**SET TASK**.
Output each of the following records verbatim, character for character, with no changes.

(Items in a dataset)
════════════════════
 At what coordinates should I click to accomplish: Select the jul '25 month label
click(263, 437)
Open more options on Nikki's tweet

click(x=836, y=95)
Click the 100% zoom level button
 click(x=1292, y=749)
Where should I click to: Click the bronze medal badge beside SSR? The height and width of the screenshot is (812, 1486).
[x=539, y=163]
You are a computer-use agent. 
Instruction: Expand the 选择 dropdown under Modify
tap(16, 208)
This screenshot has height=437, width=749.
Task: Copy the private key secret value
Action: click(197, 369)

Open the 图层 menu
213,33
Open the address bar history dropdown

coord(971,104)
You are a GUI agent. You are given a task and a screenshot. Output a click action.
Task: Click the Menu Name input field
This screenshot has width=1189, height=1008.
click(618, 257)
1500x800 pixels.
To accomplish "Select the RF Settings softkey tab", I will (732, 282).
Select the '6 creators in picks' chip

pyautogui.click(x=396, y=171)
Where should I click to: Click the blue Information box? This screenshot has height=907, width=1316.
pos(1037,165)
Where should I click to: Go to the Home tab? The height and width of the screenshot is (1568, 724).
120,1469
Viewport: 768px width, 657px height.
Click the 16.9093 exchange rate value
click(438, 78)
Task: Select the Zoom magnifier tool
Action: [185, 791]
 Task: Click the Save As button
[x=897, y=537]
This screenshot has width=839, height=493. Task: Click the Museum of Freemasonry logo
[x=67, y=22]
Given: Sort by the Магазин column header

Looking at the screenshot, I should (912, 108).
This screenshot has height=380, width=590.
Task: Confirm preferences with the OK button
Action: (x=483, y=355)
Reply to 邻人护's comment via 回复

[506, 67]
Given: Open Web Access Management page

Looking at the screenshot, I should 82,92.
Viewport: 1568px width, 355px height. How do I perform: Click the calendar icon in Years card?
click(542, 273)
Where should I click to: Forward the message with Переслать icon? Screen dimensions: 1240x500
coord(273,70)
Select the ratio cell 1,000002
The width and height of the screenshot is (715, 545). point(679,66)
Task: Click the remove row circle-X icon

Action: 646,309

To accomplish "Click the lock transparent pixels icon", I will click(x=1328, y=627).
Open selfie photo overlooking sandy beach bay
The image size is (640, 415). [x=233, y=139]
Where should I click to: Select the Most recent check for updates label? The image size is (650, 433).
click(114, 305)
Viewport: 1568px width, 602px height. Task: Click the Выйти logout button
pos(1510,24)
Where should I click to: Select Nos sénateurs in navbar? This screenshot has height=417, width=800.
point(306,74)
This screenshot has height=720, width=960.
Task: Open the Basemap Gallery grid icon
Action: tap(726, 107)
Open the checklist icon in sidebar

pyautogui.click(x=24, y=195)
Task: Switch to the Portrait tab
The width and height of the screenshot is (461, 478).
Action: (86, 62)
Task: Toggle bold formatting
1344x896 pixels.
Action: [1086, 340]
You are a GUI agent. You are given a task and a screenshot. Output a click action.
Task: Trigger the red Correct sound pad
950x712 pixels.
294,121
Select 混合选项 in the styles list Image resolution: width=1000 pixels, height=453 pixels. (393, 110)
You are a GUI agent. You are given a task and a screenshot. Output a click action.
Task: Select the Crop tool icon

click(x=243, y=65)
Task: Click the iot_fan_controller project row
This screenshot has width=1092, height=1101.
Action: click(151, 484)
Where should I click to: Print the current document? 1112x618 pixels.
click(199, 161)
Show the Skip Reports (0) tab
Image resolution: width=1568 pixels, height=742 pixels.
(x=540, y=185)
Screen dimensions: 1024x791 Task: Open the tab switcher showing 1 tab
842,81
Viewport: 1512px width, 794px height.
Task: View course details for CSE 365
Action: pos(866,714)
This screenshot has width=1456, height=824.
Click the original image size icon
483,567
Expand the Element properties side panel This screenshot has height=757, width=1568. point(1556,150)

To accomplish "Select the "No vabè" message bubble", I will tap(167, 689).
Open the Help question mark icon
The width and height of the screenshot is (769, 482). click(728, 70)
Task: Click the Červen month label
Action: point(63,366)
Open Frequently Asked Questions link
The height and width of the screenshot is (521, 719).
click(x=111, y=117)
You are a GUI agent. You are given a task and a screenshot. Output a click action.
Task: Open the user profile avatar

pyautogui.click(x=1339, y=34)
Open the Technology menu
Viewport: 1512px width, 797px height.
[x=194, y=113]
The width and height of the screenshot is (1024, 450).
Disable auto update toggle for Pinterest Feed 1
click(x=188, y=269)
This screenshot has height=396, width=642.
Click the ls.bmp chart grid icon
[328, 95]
════════════════════
**THE REPLY**.
 At what coordinates should I click to accomplish: Select the jul '25 month label
click(263, 437)
Open more options on Nikki's tweet

click(x=836, y=95)
Click the 100% zoom level button
 click(x=1292, y=749)
Where should I click to: Click the bronze medal badge beside SSR? The height and width of the screenshot is (812, 1486).
[x=539, y=163]
You are a computer-use agent. 
Instruction: Expand the 选择 dropdown under Modify
tap(16, 208)
This screenshot has height=437, width=749.
Task: Copy the private key secret value
Action: click(197, 369)

Open the 图层 menu
213,33
Open the address bar history dropdown

coord(971,104)
You are a GUI agent. You are given a task and a screenshot. Output a click action.
Task: Click the Menu Name input field
This screenshot has width=1189, height=1008.
click(618, 257)
1500x800 pixels.
To accomplish "Select the RF Settings softkey tab", I will (732, 282).
Select the '6 creators in picks' chip

pyautogui.click(x=396, y=171)
Where should I click to: Click the blue Information box? This screenshot has height=907, width=1316.
pos(1037,165)
Where should I click to: Go to the Home tab? The height and width of the screenshot is (1568, 724).
120,1469
Viewport: 768px width, 657px height.
Click the 16.9093 exchange rate value
click(438, 78)
Task: Select the Zoom magnifier tool
Action: [185, 791]
 Task: Click the Save As button
[x=897, y=537]
This screenshot has width=839, height=493. Task: Click the Museum of Freemasonry logo
[x=67, y=22]
Given: Sort by the Магазин column header

Looking at the screenshot, I should (912, 108).
This screenshot has height=380, width=590.
Task: Confirm preferences with the OK button
Action: (x=483, y=355)
Reply to 邻人护's comment via 回复

[506, 67]
Given: Open Web Access Management page

Looking at the screenshot, I should 82,92.
Viewport: 1568px width, 355px height. How do I perform: Click the calendar icon in Years card?
click(542, 273)
Where should I click to: Forward the message with Переслать icon? Screen dimensions: 1240x500
coord(273,70)
Select the ratio cell 1,000002
The width and height of the screenshot is (715, 545). point(679,66)
Task: Click the remove row circle-X icon

Action: 646,309

To accomplish "Click the lock transparent pixels icon", I will click(x=1328, y=627).
Open selfie photo overlooking sandy beach bay
The image size is (640, 415). [x=233, y=139]
Where should I click to: Select the Most recent check for updates label? The image size is (650, 433).
click(114, 305)
Viewport: 1568px width, 602px height. Task: Click the Выйти logout button
pos(1510,24)
Where should I click to: Select Nos sénateurs in navbar? This screenshot has height=417, width=800.
point(306,74)
This screenshot has height=720, width=960.
Task: Open the Basemap Gallery grid icon
Action: tap(726, 107)
Open the checklist icon in sidebar

pyautogui.click(x=24, y=195)
Task: Switch to the Portrait tab
The width and height of the screenshot is (461, 478).
Action: (86, 62)
Task: Toggle bold formatting
1344x896 pixels.
Action: [1086, 340]
You are a GUI agent. You are given a task and a screenshot. Output a click action.
Task: Trigger the red Correct sound pad
950x712 pixels.
294,121
Select 混合选项 in the styles list Image resolution: width=1000 pixels, height=453 pixels. (393, 110)
You are a GUI agent. You are given a task and a screenshot. Output a click action.
Task: Select the Crop tool icon

click(x=243, y=65)
Task: Click the iot_fan_controller project row
This screenshot has width=1092, height=1101.
Action: click(151, 484)
Where should I click to: Print the current document? 1112x618 pixels.
click(199, 161)
Show the Skip Reports (0) tab
Image resolution: width=1568 pixels, height=742 pixels.
(x=540, y=185)
Screen dimensions: 1024x791 Task: Open the tab switcher showing 1 tab
842,81
Viewport: 1512px width, 794px height.
Task: View course details for CSE 365
Action: pos(866,714)
This screenshot has width=1456, height=824.
Click the original image size icon
483,567
Expand the Element properties side panel This screenshot has height=757, width=1568. point(1556,150)

To accomplish "Select the "No vabè" message bubble", I will tap(167, 689).
Open the Help question mark icon
The width and height of the screenshot is (769, 482). click(728, 70)
Task: Click the Červen month label
Action: point(63,366)
Open Frequently Asked Questions link
The height and width of the screenshot is (521, 719).
click(x=111, y=117)
You are a GUI agent. You are given a task and a screenshot. Output a click action.
Task: Open the user profile avatar

pyautogui.click(x=1339, y=34)
Open the Technology menu
Viewport: 1512px width, 797px height.
[x=194, y=113]
The width and height of the screenshot is (1024, 450).
Disable auto update toggle for Pinterest Feed 1
click(x=188, y=269)
This screenshot has height=396, width=642.
Click the ls.bmp chart grid icon
[328, 95]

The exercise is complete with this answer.